JGB845: ‘Between the time that you left the Titanic and the time morning dawned did you see any icebergs?’

‘No, sir; but I know that they were there.’

JGB846: ‘You knew they were there?’

‘Yes; sir.’

JGB847: ‘Any growlers?’

‘I saw nothing; but I heard the water on the ice as soon as the lights went out on the ship.’

JGB848: ‘That water, you think, was on the ice, after the boat went down? That is, you could hear something?’

‘Yes, sir.’

JGB849: ‘In that vicinity?’

‘A little while after the ship’s lights went out and the cries subsided, then I found out that we were near the ice.’

JGB850: ‘You could hear it?’


JGB851: ‘Does your statement also cover the field ice?’

‘Yes; it covers all the ice, sir. I heard the water rumbling or breaking on the ice. Then I knew that there was a lot of ice about; but I could not see it from the boat.’

As the sun came up, Captain Rostron saw the extent of the ice at Titanic’s wreck site, from the rescue ship Carpathia:

25501: (The Attorney-General.) ‘In the morning, when it was full daylight, did you see many icebergs?

‘Yes, I sent a Junior Officer to the top of the wheelhouse, and told him to count the icebergs 150 to 200 feet high; I sampled out one or two and told him to count the icebergs of about that size. He counted 25 large ones, 150 to 200 feet high, and stopped counting the smaller ones; there were dozens and dozens all over the place; and about two or three miles from the position of the Titanic’s wreckage we saw a huge ice- field extending as far as we could see, N.W. to S.E.

25502: ‘About two to three miles from the Titanic’s wreckage?


Years later, Rostron told his friend Captain Barr of the Cunarder Caronia:

‘When day broke, and I saw the ice I had steamed through during the night, I shuddered, and could only think that some other Hand than mine was on that helm during the night.’

In fact, only a few minutes’ more steaming time and Titanic would have run into the eastern edge of this 28-mile long impenetrable barrier of field ice, which the nearby Californian had reached, about ten miles to the northward. We know from Walter Lord’s 1957 interview with Californian’s Third Officer, Charles Groves, that after coming to an emergency stop, Californian’s Captain, Stanley Lord, then ordered a Quartermaster to bring up some coal. This he proceeded to throw over the side, onto the surrounding field ice, to see how thick it was. Satisfied that it was too thick to run through, Captain Lord decided to wait there until daylight. Had Titanic also made it to the edge of this enormous icefield, she would almost certainly not have sunk; and even if she had, it would have been possible to evacuate all Titanic’s passengers onto this thick, flat ice, possibly even using the ship’s gangways to disembark her passengers. Although this sounds improbable, in 1885 the crew of a ship called the Bayard survived for three days on an ice floe before being rescued, after their ship struck an iceberg en route to Canada and sank.

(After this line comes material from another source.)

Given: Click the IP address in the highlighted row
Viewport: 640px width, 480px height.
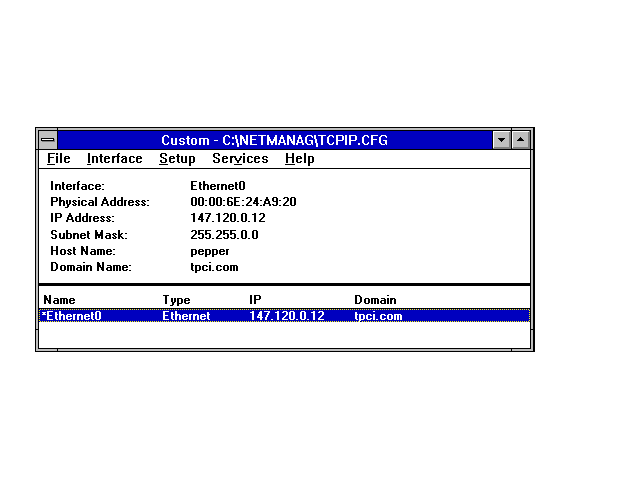Looking at the screenshot, I should 287,316.
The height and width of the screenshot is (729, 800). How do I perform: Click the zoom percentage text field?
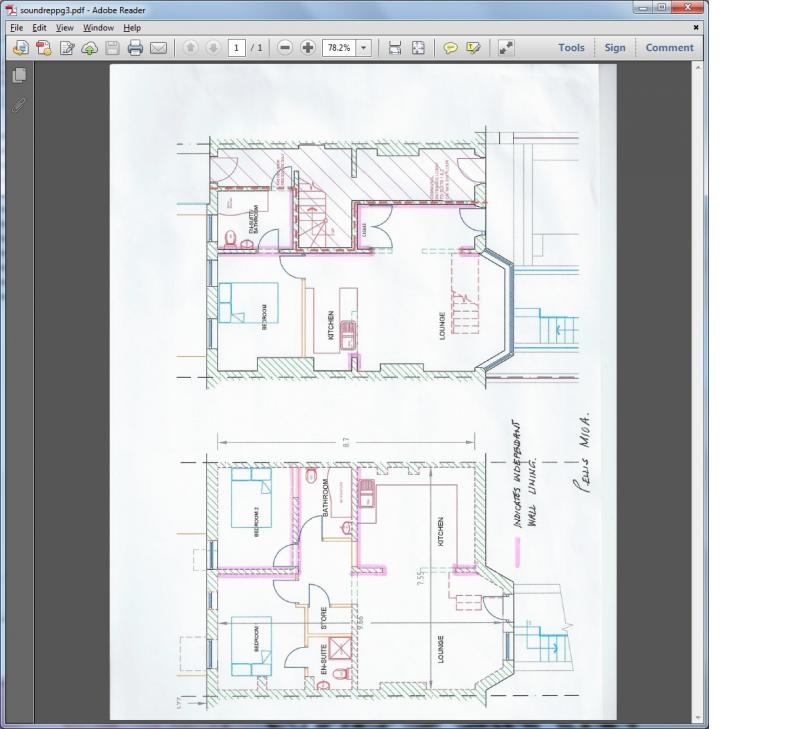[338, 48]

Indeed, it is possible that a few of Titanic’s 1,500 victims did manage to swim to icebergs, as the following story, published in the New York World on April 26th, 1912, seems to confirm:


The North German Lloyd liner Prinzess Irene, from Genoa, reached her pier in Hoboken at 11 o’clock last night and reported that on Wednesday last she had intercepted a wireless message between two ships, the names of which were not learned, to the effect that one of them, in passing fifty miles from the scene of the Titanic disaster, had sighted an iceberg on which were the bodies of more than a dozen men.

All wore lifebelts and the bodies were huddled in groups at the base of the berg. It was the opinion of the officers of the ship sighting the gruesome scene that the men had climbed on the mass of ice, perhaps within an hour of the foundering of the Titanic, and had frozen to death as they were swept to the southward. The fact that the bodies were huddled in groups led the captain of the ship to suppose the men gathered close together to keep warm. No attempt was made to take off the bodies.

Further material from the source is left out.